4. Die methodische Provokation: Frechheit siegt
Reizwörter und freche Aussagen sind immer noch der beste Köder, um die Aufmerksamkeit des Lesers zu erlangen und ihm eine Reaktion zu entlocken. Das funktioniert besonders gut, wenn man sonst eher sachlich und seriös unterwegs ist. Deshalb Vorsicht: Die Provokationsformel funktioniert einmal und dafür richtig, danach kann es aber schnell peinlich werden.
5. Seriösität ist Pflicht, aber: Ironie ist Trumpf
Wer bereits einen Marketingtexte für langweilige Produkte betitelt hat weiß, dass sachliche Argumente nur selten ziehen. Mit etwas Ironie hat man in vielen Fällen jedoch zumindest die Lacher auf seiner Seite. Der Werbeeffekt solcher Überschriften funktioniert dann um die Ecke: Der Nutzer liest die Überschrift, das Social Web teilt und über diesen Weg findet die Botschaft ihren Weg zur passenden Zielgruppe. In jedem Fall generiert Ironie eine große Portion Aufmerksamkeit. Wer Ideen für gelungene Überschriften sucht, wird vor allem bei Satire-Magazinen wie dem Postillon fündig.
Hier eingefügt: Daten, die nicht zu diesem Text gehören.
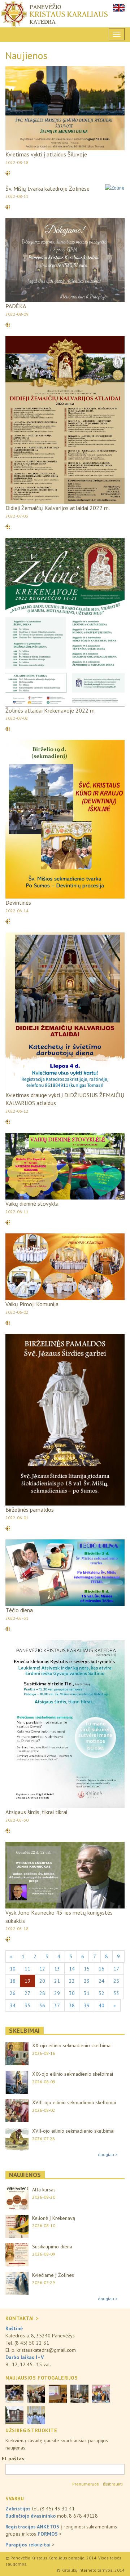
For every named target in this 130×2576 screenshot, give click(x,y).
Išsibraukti (113, 2484)
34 (13, 2005)
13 (57, 1968)
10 (13, 1968)
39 (87, 2005)
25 (116, 1981)
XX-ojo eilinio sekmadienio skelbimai (72, 2045)
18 (13, 1981)
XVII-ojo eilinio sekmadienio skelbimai (73, 2131)
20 (42, 1981)
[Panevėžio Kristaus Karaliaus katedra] (65, 13)
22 (72, 1981)
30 (72, 1993)
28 (42, 1993)
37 (57, 2005)
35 (27, 2005)
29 (57, 1993)
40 (101, 2005)
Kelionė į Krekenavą (53, 2218)
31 (87, 1993)
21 (57, 1981)
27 (27, 1993)
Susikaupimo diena (52, 2246)
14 (72, 1968)
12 (42, 1968)
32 (101, 1993)
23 (87, 1981)
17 (116, 1968)
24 (101, 1981)
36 (42, 2005)
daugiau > (107, 2154)
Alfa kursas (44, 2189)
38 (72, 2005)
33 (116, 1993)
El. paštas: (13, 2458)
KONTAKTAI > (21, 2318)
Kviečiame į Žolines (53, 2275)
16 (101, 1968)
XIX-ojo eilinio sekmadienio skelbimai (72, 2074)
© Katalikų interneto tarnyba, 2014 (90, 2570)
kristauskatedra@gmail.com (46, 2350)
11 (27, 1968)
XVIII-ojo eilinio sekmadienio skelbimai (74, 2102)
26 (13, 1993)
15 (87, 1968)
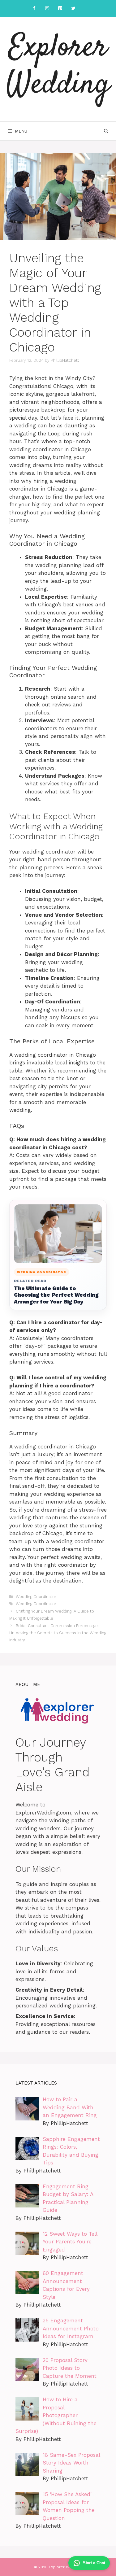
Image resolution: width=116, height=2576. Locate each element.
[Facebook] (34, 8)
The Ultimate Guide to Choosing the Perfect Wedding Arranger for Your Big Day (56, 1295)
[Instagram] (47, 8)
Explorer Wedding (58, 66)
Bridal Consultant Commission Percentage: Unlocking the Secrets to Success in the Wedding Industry (57, 1633)
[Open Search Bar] (106, 131)
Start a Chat (94, 2563)
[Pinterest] (60, 8)
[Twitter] (73, 8)
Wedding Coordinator (36, 1596)
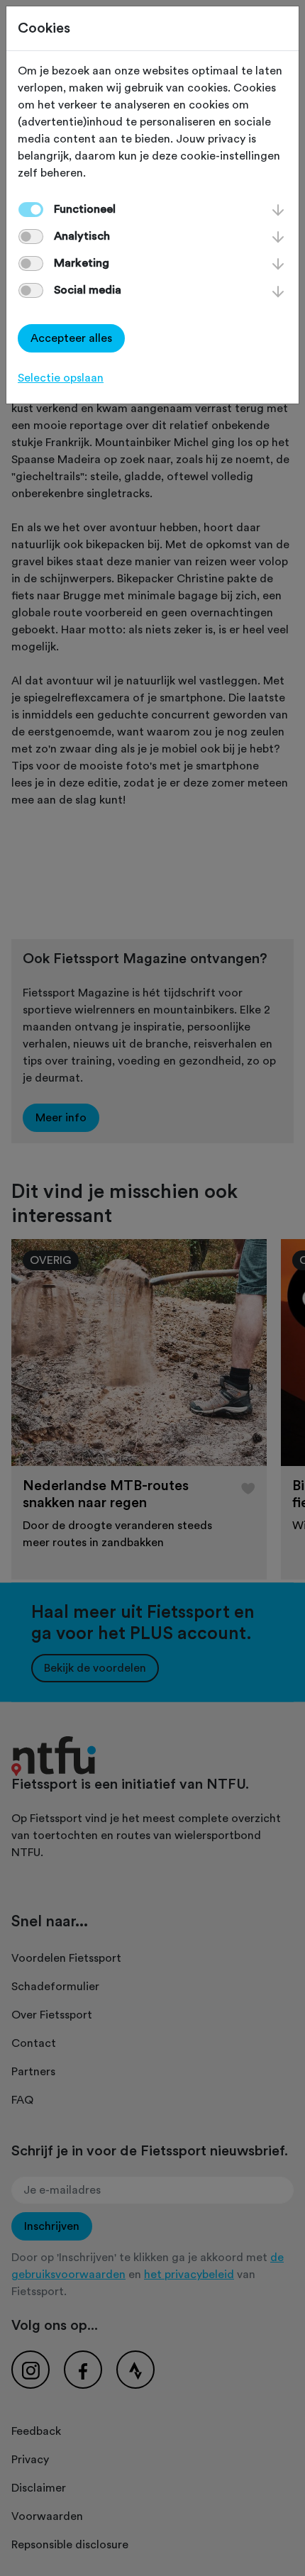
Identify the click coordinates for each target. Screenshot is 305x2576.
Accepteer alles (71, 338)
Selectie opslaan (61, 378)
6. Der Ausweg: Wenn nichts mehr hilft
Ganz ohne die Erfolgsformeln muss es dann auch nicht sein, denn die Listen-Artikel haben nach wie vor eine breite Leserschaft. Besonders in der Mittagspause wollen Nutzer nicht ewig nach relevanten Inhalten suchen, die 10-Dinge-Überschrift ist dabei ein todsicherer Texterschuss. Denn drin ist meist, was drüber steht. Das ist aus Klicksicht eine solide Vorgehensweise. Viele Beispiele für gut erprobte Überschriften-Formeln findest du z.B. im Affenblog.
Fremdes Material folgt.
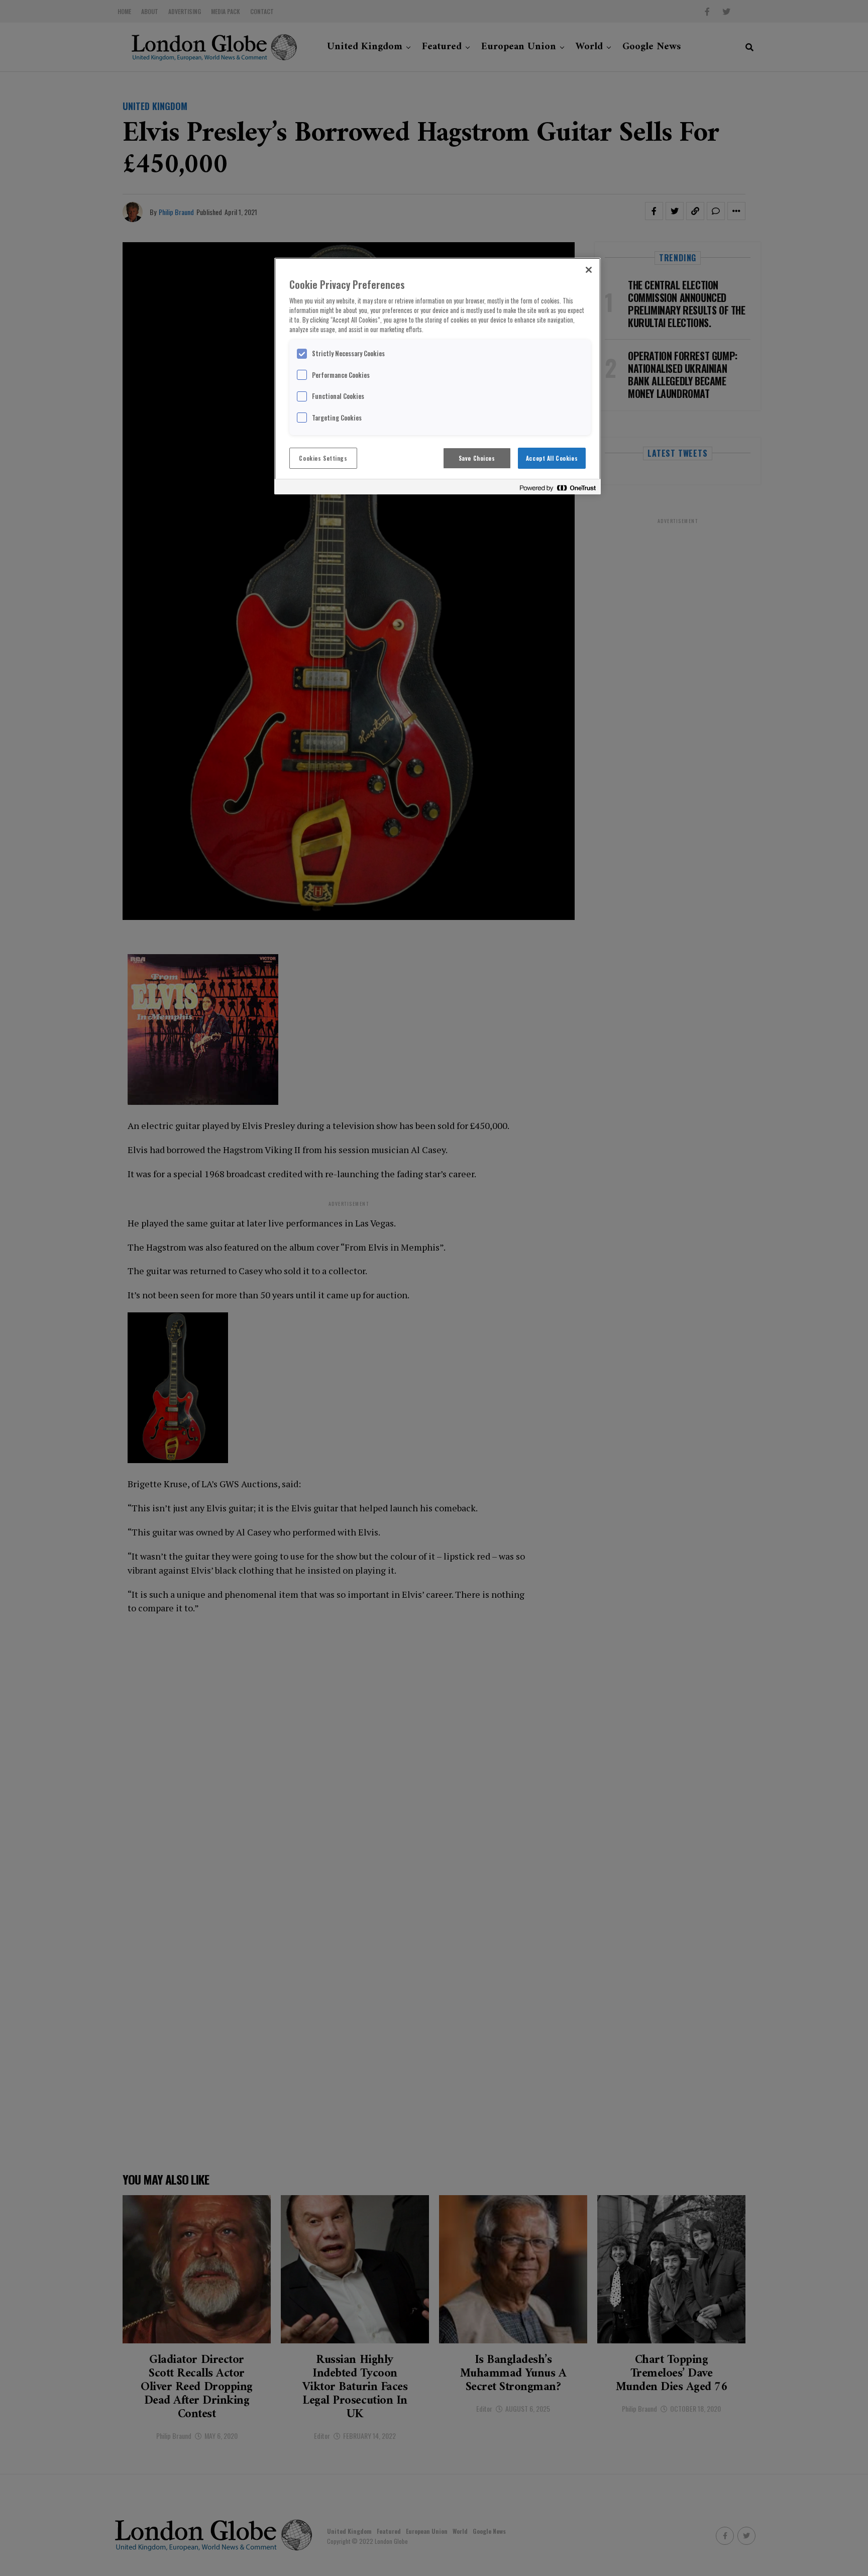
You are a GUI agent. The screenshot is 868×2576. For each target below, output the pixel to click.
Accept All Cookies (552, 458)
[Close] (589, 270)
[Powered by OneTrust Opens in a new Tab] (557, 488)
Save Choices (477, 458)
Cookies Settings (323, 458)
Zum Schluss noch eine kleine Weisheit aus dem Journalismus: Wenn sich keine passende Überschrift finden lässt, dann liegt das meist weniger an fehlender Kreativität, als an der Tatsache, dass dem Text noch eine klare Aussage fehlt. Und in diesem Fall sollte man wirklich noch einmal von vorne beginnen.